Il mondo del basket professionistico, le dinamiche familiari complesse e le sfide legate alla leadership femminile in un ambiente dominato dagli uomini tornano protagonisti in Running Point, la comedy di Netflix che arriva con la sua seconda stagione il 23 aprile.
La serie, ideata da Mindy Kaling insieme a Ike Barinholtz e David Stassen, prende spunto dalla storia reale di Jeanie Buss, proprietaria dei Lakers e coinvolta anche come produttrice esecutiva. La trama segue una squadra immaginaria dell’NBA, i Los Angeles Waves.
Al centro della narrazione c’è Isla Gordon, interpretata da Kate Hudson: una dirigente determinata, spesso non presa sul serio, che deve destreggiarsi tra le pressioni della famiglia e le logiche dure dello sport professionistico. Dopo l’uscita di scena del fratello Cam (interpretato da Justin Theroux), Isla si ritrova a gestire la squadra insieme agli altri due fratelli, Sandy e Ness.

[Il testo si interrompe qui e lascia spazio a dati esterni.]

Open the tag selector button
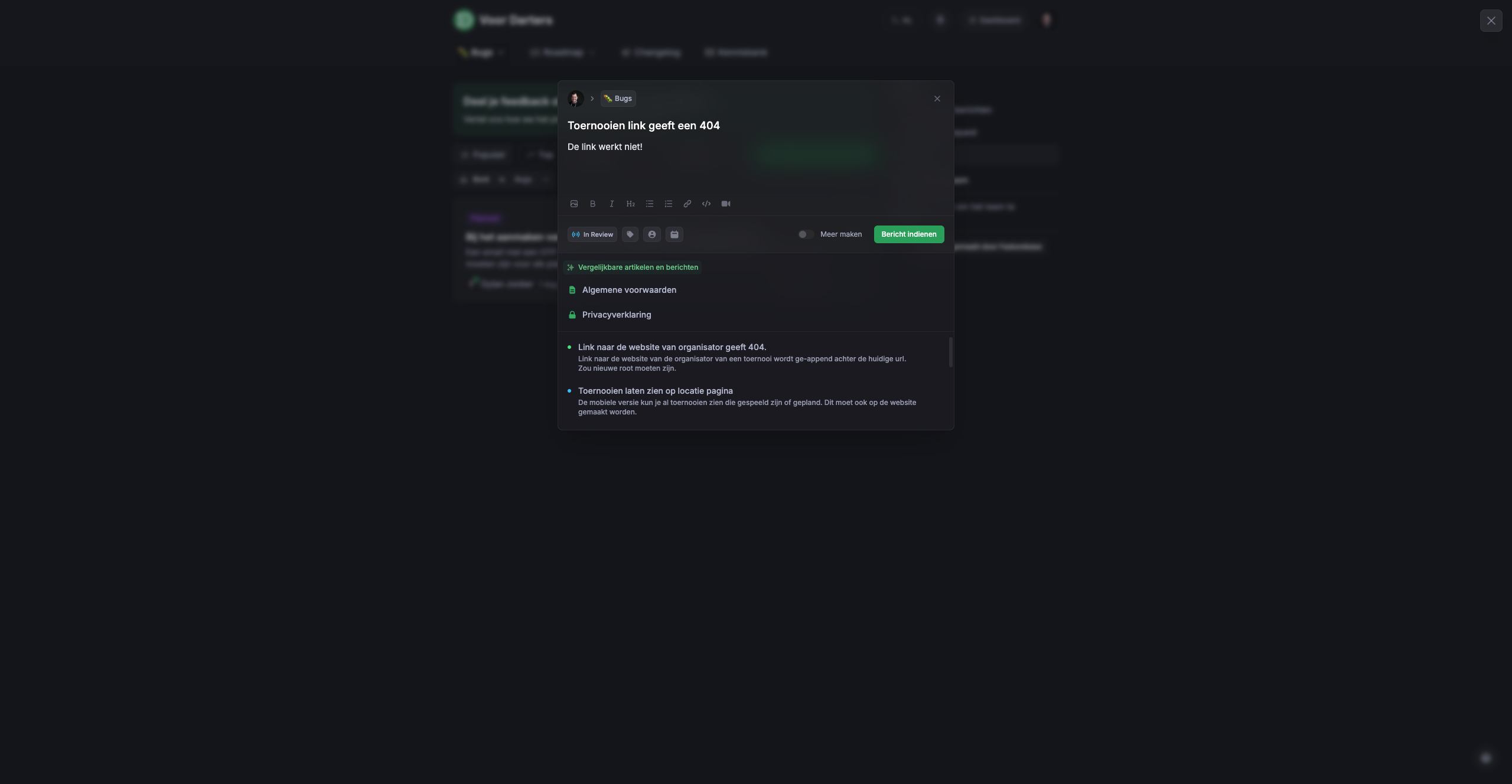Screen dimensions: 1512x784 (x=630, y=234)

Se nella prima stagione era vista come una sorpresa, ora Isla è sotto osservazione costante. La nuova fase della storia, composta da dieci episodi e ambientata circa un anno dopo gli eventi iniziali, approfondisce ulteriormente il suo ruolo e le tensioni che la circondano.

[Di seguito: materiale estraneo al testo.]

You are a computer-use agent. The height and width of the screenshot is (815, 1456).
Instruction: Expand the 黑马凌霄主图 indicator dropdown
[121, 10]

Nel cast ritroviamo anche Brenda Song, Fabrizio Guido, Chet Hanks, Toby Sandeman e Uche Agada. Per Hudson, questa esperienza ha un valore particolare: poter interpretare lo stesso personaggio per più stagioni le ha permesso di esplorarne meglio la complessità senza dover ripartire ogni volta da zero.
LA TRAMA
Il ritorno del fratello Cam riaccende i conflitti, soprattutto quelli legati all’identità di Isla: come viene percepita dagli altri e come lei stessa si vede. Questo contrasto contribuisce a rendere la stagione ancora più dinamica e ironica.
Oltre al lato sportivo, tra partite e spogliatoi, la serie affronta anche temi legati al ruolo delle donne nel potere. Hudson sottolinea come, rispetto alla lunga storia dell’umanità, la presenza femminile in posizioni decisionali sia ancora relativamente recente. Non si tratta solo di essere sottovalutate, ma anche della difficoltà di esporsi e affermarsi in contesti competitivi.
L’attrice ammette che, nonostante l’esperienza, provare a esprimere apertamente le proprie idee può ancora generare tensione. Secondo lei, la vera parità arriverà quando anche la ricchezza accumulata dalle donne nel tempo sarà paragonabile a quella maschile. Nel frattempo, il percorso continua, passo dopo passo, in un cammino ancora lungo ma in evoluzione.